CD DG 479 4064. Distr. Universal.

 

C'est à Baden-Baden que, profitant le plus souvent de productions scéniques, DG enregistre en CD les opéras de Mozart, avec pour maîtres d'œuvre le chef Yannick Nézet-Séguin et le Chamber Orchestra of Europe. De fait, si les distributions sont parfois irrégulières, ce sont bien le maestro canadien et l'orchestre qui sont les principales sources d'attraction de ces versions : cet Enlèvement ne déroge pas à la règle, il est même plus abouti encore que les Mozart italiens. Car si l'écoute en procure un plaisir de chaque instant, c'est de toute évidence grâce à cette baguette agile et ailée, et à cet orchestre pétillant et transparent. Le chef se trouve au juste point d'équilibre entre le cliché d'une certaine grâce mozartienne fondée sur le rebond et la légèreté, et un sens réel de la construction qui permet à l'expressivité des ensembles de se déployer dans le temps avec naturel. Nous sommes aux antipodes des surprises incessantes que nous réservent au même moment les projets quasi expérimentaux de Teodor Currentzis dans Mozart, oscillant en permanence entre coups de génie et extravagances arbitraires : Nézet est un classique. On le trouverait presque conventionnel, à ceci près que son classicisme n'a rien de figé.

Si réserves il doit y avoir, elles viendront plutôt de la distribution. Et surtout de la tête d'affiche : Rolando Villazón enregistre Belmonte à un stade critique de sa carrière, où les rôles qui lui restent accessibles se sont raréfiés. Celui-ci, l'un des plus exigeants du répertoire mozartien pour ténor, le place face à des difficultés en termes de puissance et d'agilité (deux qualités qui souvent s'excluent...), dont sa voix actuelle, indurée et déformée, ne vient pas à bout. Il n'en reste pas moins que l'artiste est de taille, et qu'il parvient à émouvoir par l'incarnation et la progression psychologique. Diana Damrau, elle aussi, est à un tournant de sa carrière, où elle abandonne l'un après l'autre les rôles de virtuosité : sa Constance est certes impressionnante d'autorité dans l'accent, avec une forme de flamme glacée qui fait ô combien exister le personnage, mais c'est au prix de quelques raideurs et acidités vocales qu'elle n'avait pas il y a quelques années.
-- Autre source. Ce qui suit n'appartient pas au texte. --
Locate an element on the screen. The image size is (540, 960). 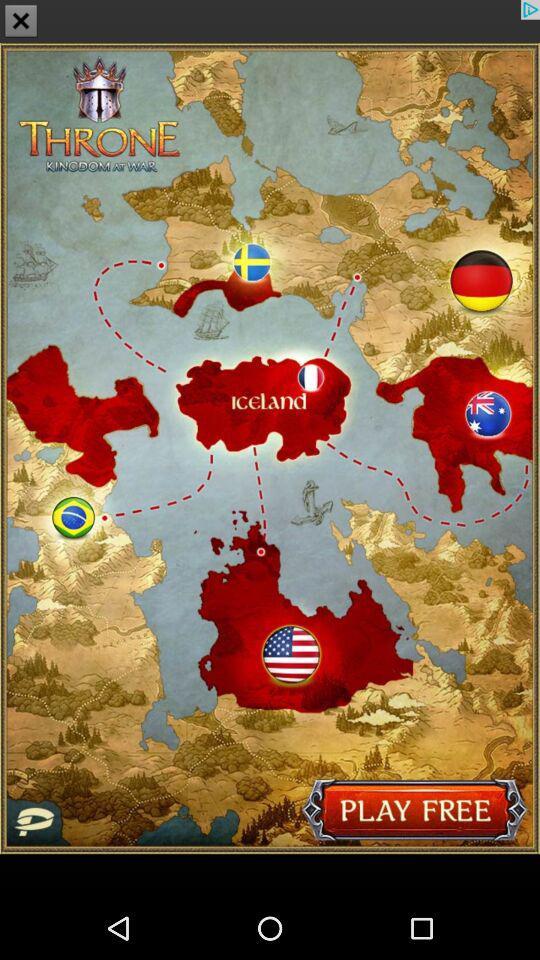
the close icon is located at coordinates (20, 21).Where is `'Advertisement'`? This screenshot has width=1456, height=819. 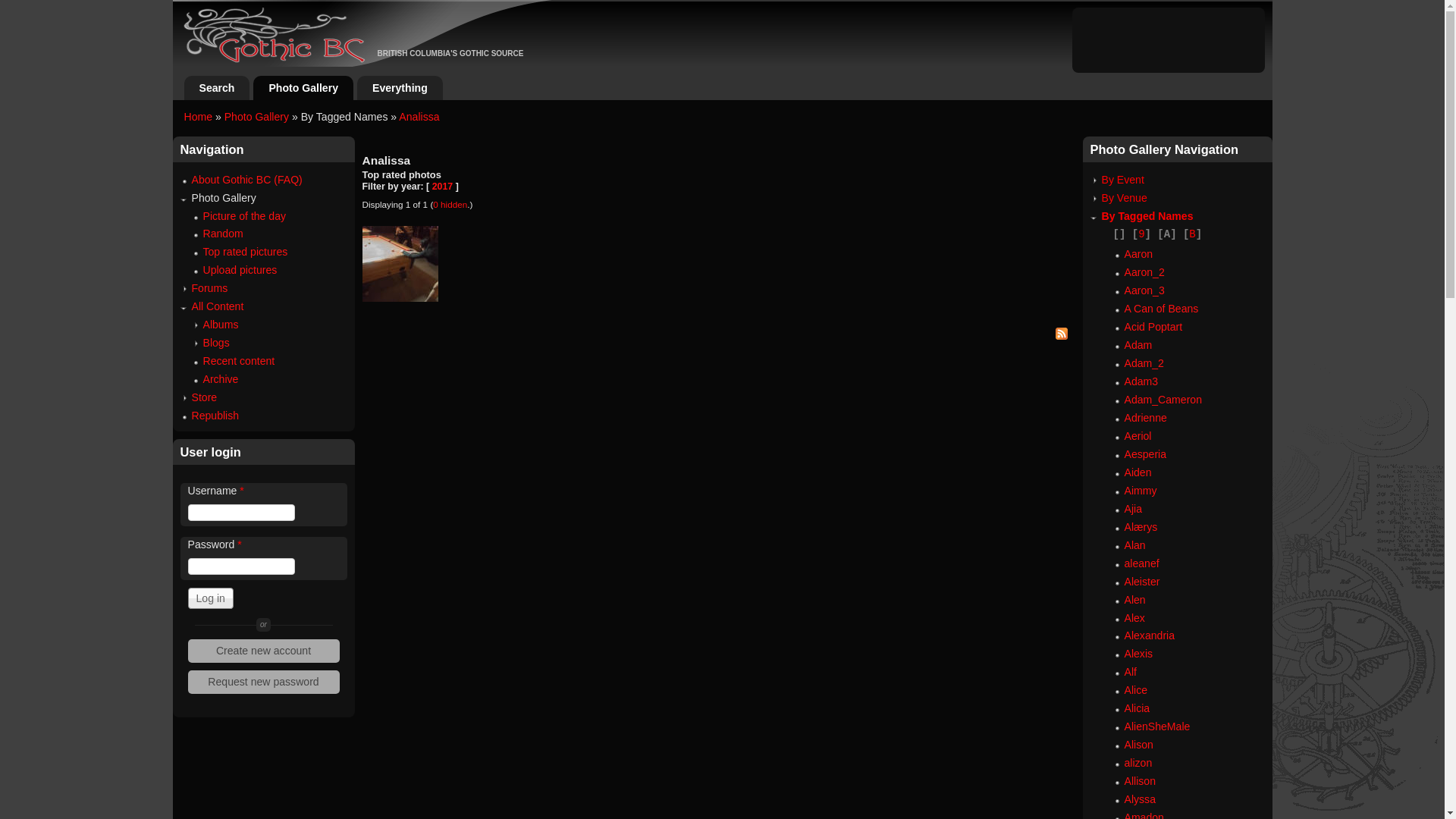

Bonheur sans mélange, en revanche, pour l'Osmin considérable de Franz Josef Selig, aussi grand chanteur que musicien, peu bouffe dans l'esprit mais considérable de présence et de discipline. Joli couple ancillaire, en particulier le Pedrillo mordant de Paul Schweinester, davantage que la Blondchen toujours un peu pâle d'Anna Prohaska, tandis que Thomas Quasthoff apporte au rôle parlé du Pacha Selim toute sa science de la déclamation allemande classique. Un Enlèvement en rien définitif, mais qui prend sans rougir sa place dans une discographie pourtant nombreuse.

C.M.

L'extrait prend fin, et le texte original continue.